Objective: The developmental pipeline for novel therapeutics to treat sepsis has diminished to a trickle compared to previous years of sepsis research. While enormous strides have been made in understanding the basic molecular mechanisms that underlie the pathophysiology of sepsis, a long list of novel agents have now been tested in clinical trials without a single immunomodulating therapy showing consistent benefit. The only antisepsis agent to successfully complete a phase III clinical trial was human recumbent activated protein C. This drug was taken off the market after a follow-up placebo-controlled trial (human recombinant activated Protein C Worldwide Evaluation of Severe Sepsis and septic Shock [PROWESS SHOCK]) failed to replicate the favorable results of the initial registration trial performed ten years earlier. We must critically reevaluate our basic approach to the preclinical and clinical evaluation of new sepsis therapies.

Data sources: We selected the major clinical studies that investigated interventional trials with novel therapies to treat sepsis over the last 30 years.

Study selection: Phase II and phase III trials investigating new treatments for sepsis and editorials and critiques of these studies.

Data extraction: Selected manuscripts and clinical study reports were analyzed from sepsis trials. Specific shortcomings and potential pit falls in preclinical evaluation and clinical study design and analysis were reviewed and synthesized.

Data synthesis: After review and discussion, a series of 12 recommendations were generated with suggestions to guide future studies with new treatments for sepsis.
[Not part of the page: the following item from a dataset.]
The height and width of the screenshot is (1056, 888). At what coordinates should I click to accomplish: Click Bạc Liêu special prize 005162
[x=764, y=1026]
Conclusions: We need to improve our ability to define appropriate molecular targets for preclinical development and develop better methods to determine the clinical value of novel sepsis agents. Clinical trials must have realistic sample sizes and meaningful endpoints. Biomarker-driven studies should be considered to categorize specific "at risk" populations most likely to benefit from a new treatment. Innovations in clinical trial design such as parallel crossover design, alternative endpoints, or adaptive trials should be pursued to improve the outlook for future interventional trials in sepsis.

Figure 1

A summary of the recent history of experimental agents tested in clinical trials for the treatment of sepsis S-soluble; rTLAF - human recombinant talactoferrin; PS - PROWESS/Shock; AT- antithrombin; TFPI - tissue factor pathway inhibitor; r-recombinant; NO-nitric oxide; NOS – nitric oxide synthase; PAF – platelet activating factor; R’- receptor; PAF-AH - PAF acetyl hydrolase ; IL-1ra- interleukin-1 receptor antagonist; mAb-monoclonal antibody; Ab-antibody; J5 sera - polyclonal antibodies in serum directed against the core glycolipid structure from the lipopolysaccharide of E. coli strain J5; PL’s – phospholipids to include phospholipid emulsions and high density lipoprotein; Pmx-polymyxin B hemoperfusion columns. The bars indicate the approximate start dates and finish dates of each intervention in clinical trials. The bars with a thick black line on the right side of the bar indicate current ongoing studies.